I've also tested GPU works on Google Cloud Platform and Nvidia Jetson, which has a somewhat different environment. Apple Metal is obviously supported too, and is basically a sure thing so long as xcode is installed.

anst · on Nov 30, 2023

Time to go amd, poor old me, Intel MB Air 2018 (zsh: exec format error, Darwin Kernel Version 22.2.0, MacOS Ventura 13.1).

jart · on Nov 30, 2023

You need to upgrade to zsh 5.9+ or run `sh -c ./llamafile`. See the Gotchas section of the README.

anst · on Nov 30, 2023

Many thanks! Incredibly versatile implementation.

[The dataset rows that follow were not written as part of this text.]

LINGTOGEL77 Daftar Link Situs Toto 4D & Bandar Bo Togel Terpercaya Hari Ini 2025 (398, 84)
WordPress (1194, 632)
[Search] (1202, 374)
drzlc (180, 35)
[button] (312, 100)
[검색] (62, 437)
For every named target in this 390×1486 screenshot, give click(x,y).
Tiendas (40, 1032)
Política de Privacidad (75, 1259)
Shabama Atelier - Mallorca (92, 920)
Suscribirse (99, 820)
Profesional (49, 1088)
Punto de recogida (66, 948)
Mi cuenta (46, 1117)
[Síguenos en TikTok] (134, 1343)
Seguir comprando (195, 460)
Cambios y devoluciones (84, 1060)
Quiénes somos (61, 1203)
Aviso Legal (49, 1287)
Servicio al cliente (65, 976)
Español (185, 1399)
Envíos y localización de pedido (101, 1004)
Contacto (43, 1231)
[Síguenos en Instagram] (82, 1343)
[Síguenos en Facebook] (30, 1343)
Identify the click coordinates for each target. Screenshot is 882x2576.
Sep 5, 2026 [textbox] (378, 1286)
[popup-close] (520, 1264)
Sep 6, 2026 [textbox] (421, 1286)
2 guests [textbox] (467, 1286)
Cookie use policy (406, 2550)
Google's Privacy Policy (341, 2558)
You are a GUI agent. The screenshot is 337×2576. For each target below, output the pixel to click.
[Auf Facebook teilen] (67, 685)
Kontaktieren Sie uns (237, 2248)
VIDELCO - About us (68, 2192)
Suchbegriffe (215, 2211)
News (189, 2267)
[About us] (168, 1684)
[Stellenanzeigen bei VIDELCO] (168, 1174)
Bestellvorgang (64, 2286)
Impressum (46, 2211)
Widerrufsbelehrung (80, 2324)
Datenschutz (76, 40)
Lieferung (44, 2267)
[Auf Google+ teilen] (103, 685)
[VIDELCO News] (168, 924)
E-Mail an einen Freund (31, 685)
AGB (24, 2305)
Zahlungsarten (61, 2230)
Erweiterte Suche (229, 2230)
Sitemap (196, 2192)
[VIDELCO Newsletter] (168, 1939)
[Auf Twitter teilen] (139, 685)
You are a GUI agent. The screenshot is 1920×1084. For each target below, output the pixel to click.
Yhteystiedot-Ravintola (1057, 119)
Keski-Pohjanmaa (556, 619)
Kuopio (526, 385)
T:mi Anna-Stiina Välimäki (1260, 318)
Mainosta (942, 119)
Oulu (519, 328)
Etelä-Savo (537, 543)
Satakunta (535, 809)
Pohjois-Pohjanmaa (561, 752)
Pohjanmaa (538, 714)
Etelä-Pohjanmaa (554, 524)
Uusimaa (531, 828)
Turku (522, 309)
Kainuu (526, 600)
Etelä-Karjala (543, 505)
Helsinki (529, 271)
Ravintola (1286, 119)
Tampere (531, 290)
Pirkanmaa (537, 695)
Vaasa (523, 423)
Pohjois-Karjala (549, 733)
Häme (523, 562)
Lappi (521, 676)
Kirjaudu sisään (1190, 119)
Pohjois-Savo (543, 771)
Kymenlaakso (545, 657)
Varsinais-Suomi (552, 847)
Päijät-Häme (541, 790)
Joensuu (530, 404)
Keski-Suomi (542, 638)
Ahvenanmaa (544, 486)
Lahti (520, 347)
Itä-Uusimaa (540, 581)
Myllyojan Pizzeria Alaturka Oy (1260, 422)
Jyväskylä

mercutio2 · on Nov 29, 2023

Apple Security will be excited to reach out to you to find out where you got a copy of macOS 15.6 :)

I'm guessing this should be 13.6?

jart · on Nov 29, 2023

15.6 is a Darwin kernel version from 2018. It's the number `uname -a` reports. We should probably just switch to using XNU version numbers, which are in the 10000s now, so there's no confusion. I'm reasonably certain it works that far back, but I currently lack the ability to spin up old MacOS VMs for testing. Caveat emptor anyone not running MacOS on a recent version.

gary_0 · on Nov 29, 2023

This is jart we are talking about. Perhaps, having made code Actually Portable in space, now she is doing time.

rgbrgb · on Nov 29, 2023

In my experience, if you're on a mac it's about the file size * 150% of RAM to get it working well. I had a user report running my llama.cpp app on a 2017 iMac with 8GB at ~5 tokens/second. Not sure about other platforms.

Hedepig · on Nov 29, 2023

I am currently tinkering with this all, you can download a 3b parameter model and run it on your phone. Of course it isn't that great, but I had a 3b param model[1] on my potato computer (a mid ryzen cpu with onboard graphics) that does surprisingly well on benchmarks and my experience has been pretty good with it.

Of course, more interesting things happen when you get to 32b and the 70b param models, which will require high end chips like 3090s.

[1] https://huggingface.co/TheBloke/rocket-3B-GGUF

jart · on Nov 30, 2023

That's a nice model that fits comfortably on Raspberry Pi. It's also only a few days old! I've just finished cherry-picking the StableLM support from the llama.cpp project upstream that you'll need in order to run these weights using llamafile. Enjoy! https://github.com/Mozilla-Ocho/llamafile/commit/865462fc465...

Hedepig · on Nov 30, 2023

Thank you for this :)

brucethemoose2 · on Nov 29, 2023

Basically enough to fit the download in RAM + a bit more.

In practice, you kinda need a GPU, even a small one. Otherwise prompt processing is really slow.

wazoox · on Dec 3, 2023

It's really decent without any GPU. Image analysis is somewhat long, but text prompts are fine. My Ryzen laptop does 2.5 to 4 tokens per second, my Mac pro more like 8.